Temporal dynamics of ASV counts for prokaryotes, eukaryotes, and chloroplast in the unfractionated, fractionated, and de‐fractionated samples. Aitchison distances are displayed in scatter plots for 16S rRNA (left column), chloroplast (middle column) and 18S rRNA (right column). In each PCoA, one point represents a single sample, and the point fill represents the time. The pre‐bloom period (open dot) is from weeks 1 to 8, representing the period from January 7 to February 22, and the bloom period (filled dot) is from March 1 to April 27. The colours represent the size fraction, and confidence ellipses were drawn around each fraction in its respective colour where the small is in blue, large in orange, whole in green, and de‐fractionated fraction is red.
Most Abundant ASVs Are Shared Between Size Fractions
3.5
The majority of abundant ASVs are shared between S, SL and W, and only ASVs that contribute minimally to the overall composition are unshared. Our results show that 70%, 54% and 68% of ASVs are unique to individual size fractions for prokaryotes, chloroplasts and eukaryotes respectively (Figure 4D–F). However, these unique ASVs are very rare (Figure S8) and account for less than 3% of the total abundance for prokaryotes and chloroplasts, and less than 25% of microbial eukaryotes (Figure 4A–C). When weighted by abundance, we observe that most of the abundant taxonomic groups such as Alphaproteobacteria, Bacteroides, Gammaproteobacteria, Teleaulax, Dinophyceae, Syndiniales and Thalassiosira are shared in all size fractions.
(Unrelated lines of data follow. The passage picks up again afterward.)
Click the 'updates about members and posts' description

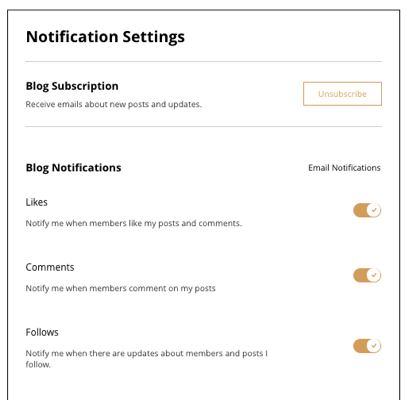(147, 359)
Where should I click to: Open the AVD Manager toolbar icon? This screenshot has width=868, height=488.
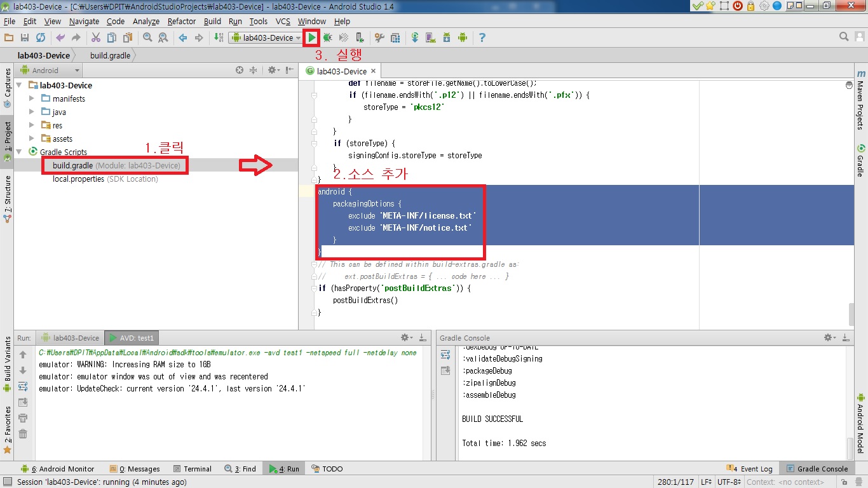click(430, 38)
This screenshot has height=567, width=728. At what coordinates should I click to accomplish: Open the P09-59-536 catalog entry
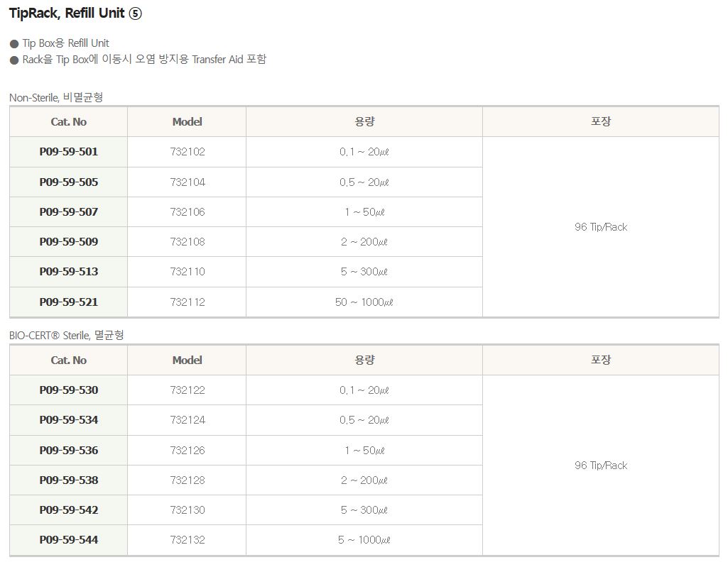[69, 451]
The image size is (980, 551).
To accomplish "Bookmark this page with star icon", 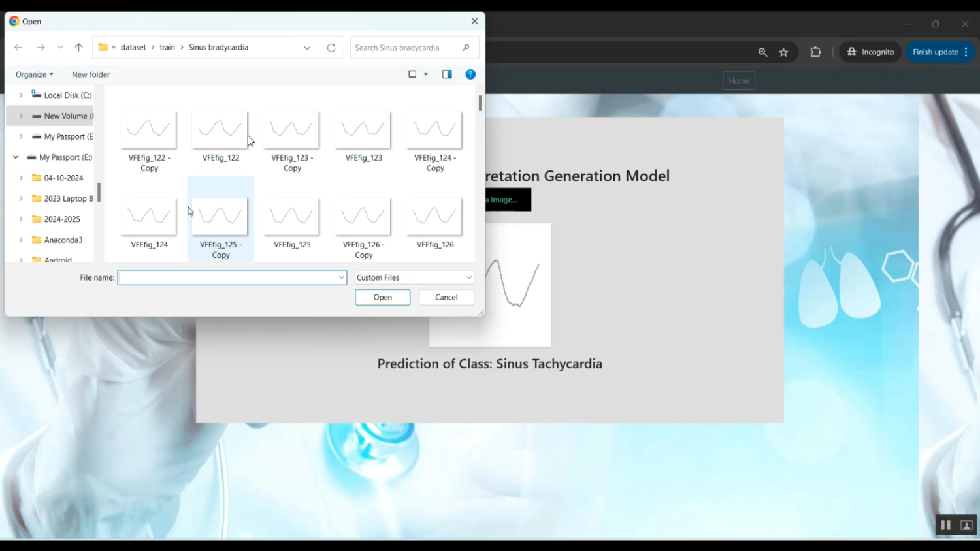I will click(784, 52).
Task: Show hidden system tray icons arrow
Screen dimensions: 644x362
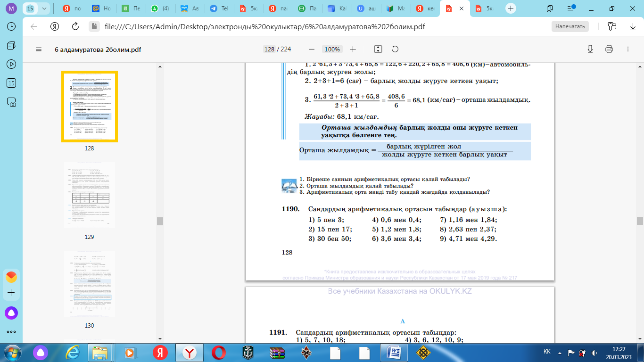Action: tap(559, 352)
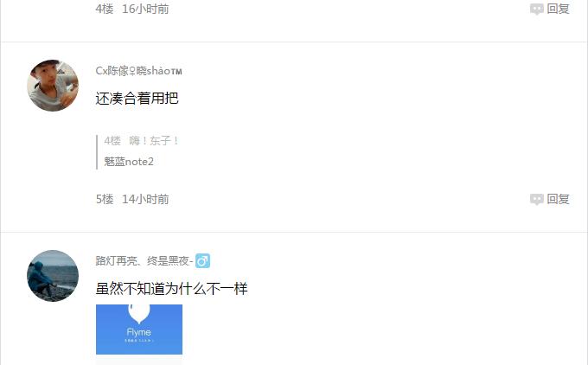Click comment text 还凑合着用把
The image size is (588, 365).
tap(137, 99)
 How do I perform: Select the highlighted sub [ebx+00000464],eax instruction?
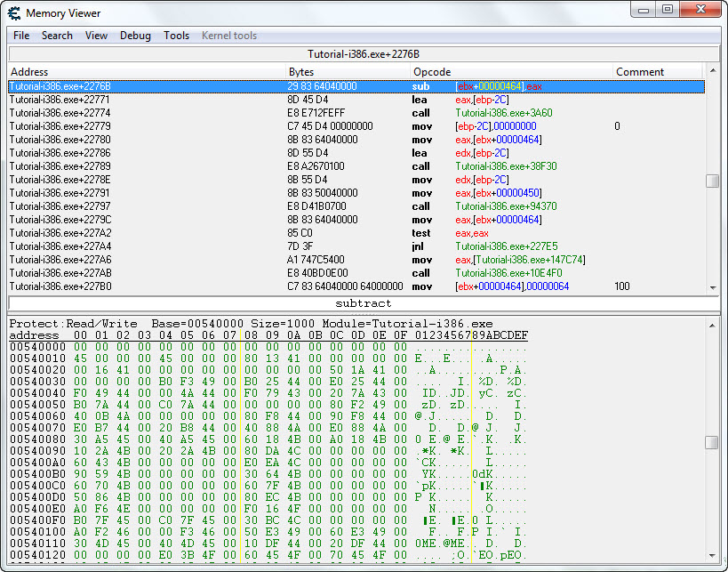[356, 86]
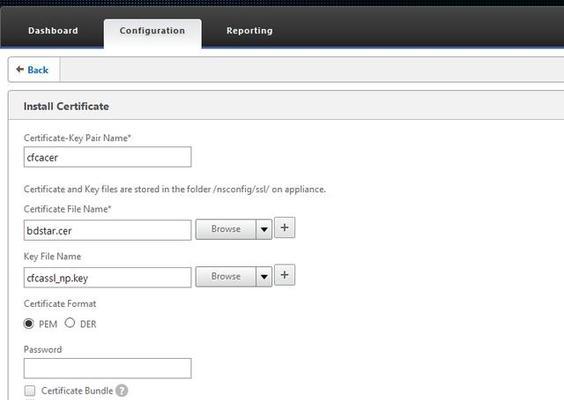Click the plus icon beside Key File Browse

(x=285, y=275)
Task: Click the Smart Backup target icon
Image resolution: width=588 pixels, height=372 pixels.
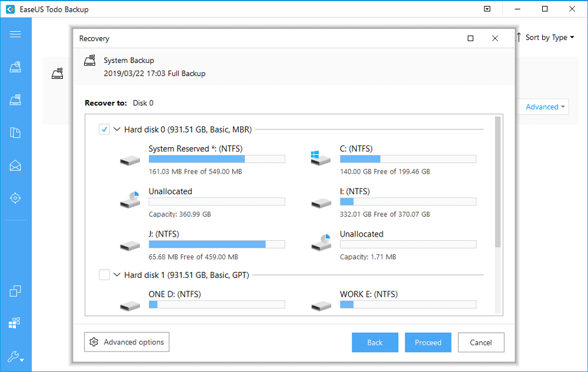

Multi‐depth ASVs overlap between unfractionated, fractionated and de‐fractionated prokaryotic, eukaryotic and chloroplast samples. Weighted (A–C) and unweighted (D–F) proportions of unique ASVs for prokaryotes (A, D), chloroplasts (B, E), and 18S rRNA (C, F). The x axis of the horizontal bar plots is truncated to improve the resolution of the weighted proportion unique to each set. Venn diagrams of the number of shared ASVs between sets of size fractions for (D) 16S rRNA, (E) chloroplasts, and (F) 18S rRNA amplicons. The colours are shared between the right and left plots where the small (0.2–3 μm) size fraction is in blue, the large (> 3 μm) size fraction in orange, the shared ASVs between size and large fraction in light orange, and the whole (> 0.2 μm) fraction in green. The brown section, the intersection of all three fractions (W∩S∪L), represents the ASVs that are commonly found in at least one of the size fractions, and W.
Community Composition Difference Increases During the Spring Bloom
3.6
We characterised community composition before and during the bloom to assess whether SL similarity to W changed throughout the time series. Each sample had a most‐abundant genus we defined as “dominant”. A total of 16 distinct dominant genera were identified in the prokaryotic communities, 10 in the chloroplast communities and 46 in the eukaryotic communities (Figure S7). These patterns confirm that eukaryotes amplified with the universal primer have greater spatio‐temporal variability in taxonomic composition and fractions may be more difficult to reconcile. In contrast, bacterial W, SL, and S shared the same dominant taxa 87% to 100% of the time, and there is less variability in the dominant genera in the pre‐bloom period for prokaryotes, eukaryotes and cyanobacteria (Figure S7). This observation was confirmed with whole community dissimilarity comparison where we show that the community composition of SL and W was more dissimilar during the bloom, than before the bloom (Figure 5). We show that W, SL and S have compatible patterns of dominant genera and whole community composition, but there is more variation during the spring bloom, and for the eukaryotes specifically.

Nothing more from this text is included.